The new law establishes an exemption from jury duty for breastfeeding mothers upon request and specifies a legal right to breastfeed in public settings. Supporters say 12 states have such statutes.
Boom! If you want to uncover, you’re covered.
Let that kid latch on.
But then, since the law was passed, a mother in Gladstone was told she couldn’t breastfeed her child at the pool:
Andrea Valley feeds her son Kai whenever he’s hungry and for a growing baby, that’s often.
“Sometimes when babies feed, it’s not real cut and dry, sometimes it’s on/off, look around, on/off, look around,” Valley said.
However, a week ago, a lifeguard at the Gladstone Community Center pool asked her to move and feed her son in a private area.
“If you say a mom can’t breastfeed in public then basically you’re saying she can’t be in public with her baby because of how often babies need to eat,” Andrea’s husband Joe said.
Andrea told the lifeguard she was going to feed her baby and there’s nothing wrong with that.
“He said, well, we do ask people to move. It’s kind of a thing we do. I said, ‘Well, ok, no, I’m still not going to move,’” Andrea said.

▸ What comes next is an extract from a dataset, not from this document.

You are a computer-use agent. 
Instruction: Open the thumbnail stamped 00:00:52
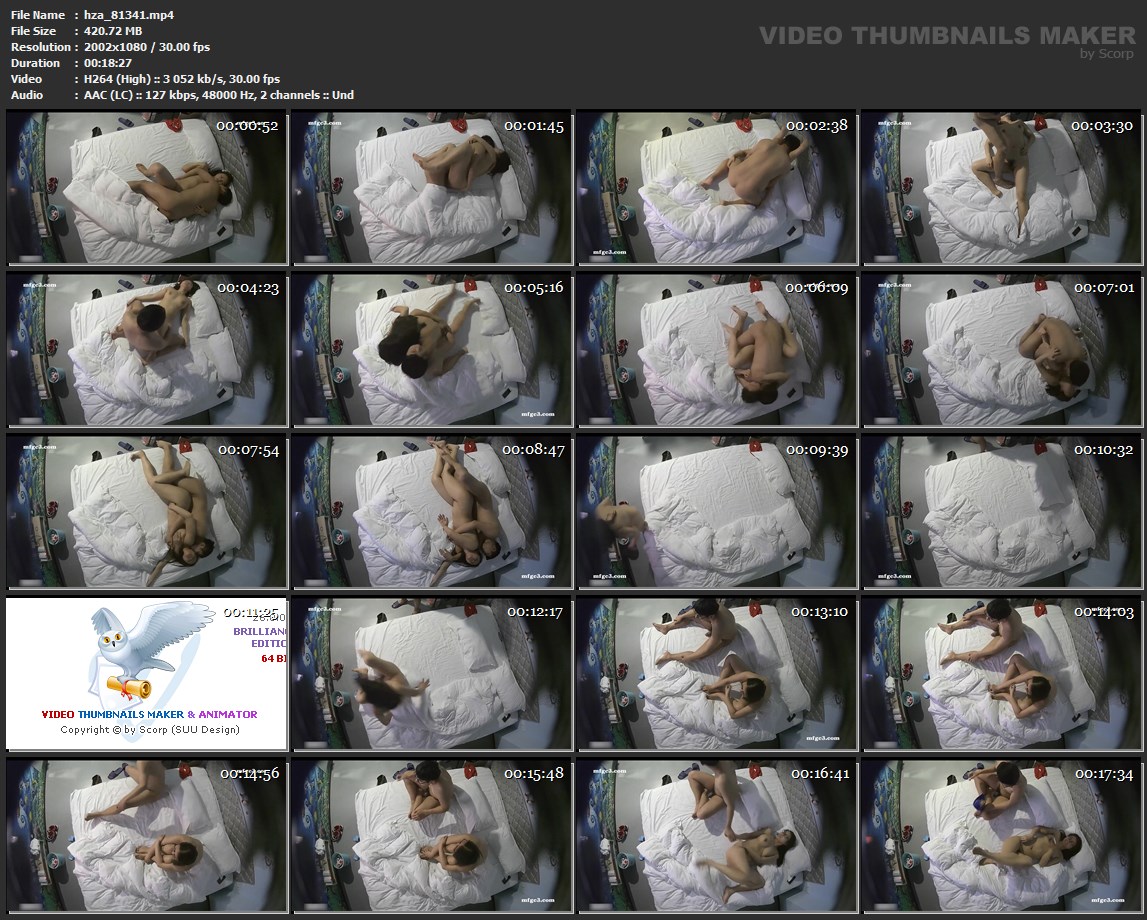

Another manager came and asked her to move as well.
They later realized their mistake and apologized.
So now, let’s talk about Warrensburg:
The Parks Board reaffirmed a policy that prohibits breast feeding in or near city pools due to “concern for the general sanitation of the aquatic facilities.”
Parks Director Dodee Matthews said the board adopted a similar policy in 2012. The change follows “clarification” of breast feeding rights in a new state law that took effect Aug. 28, she said.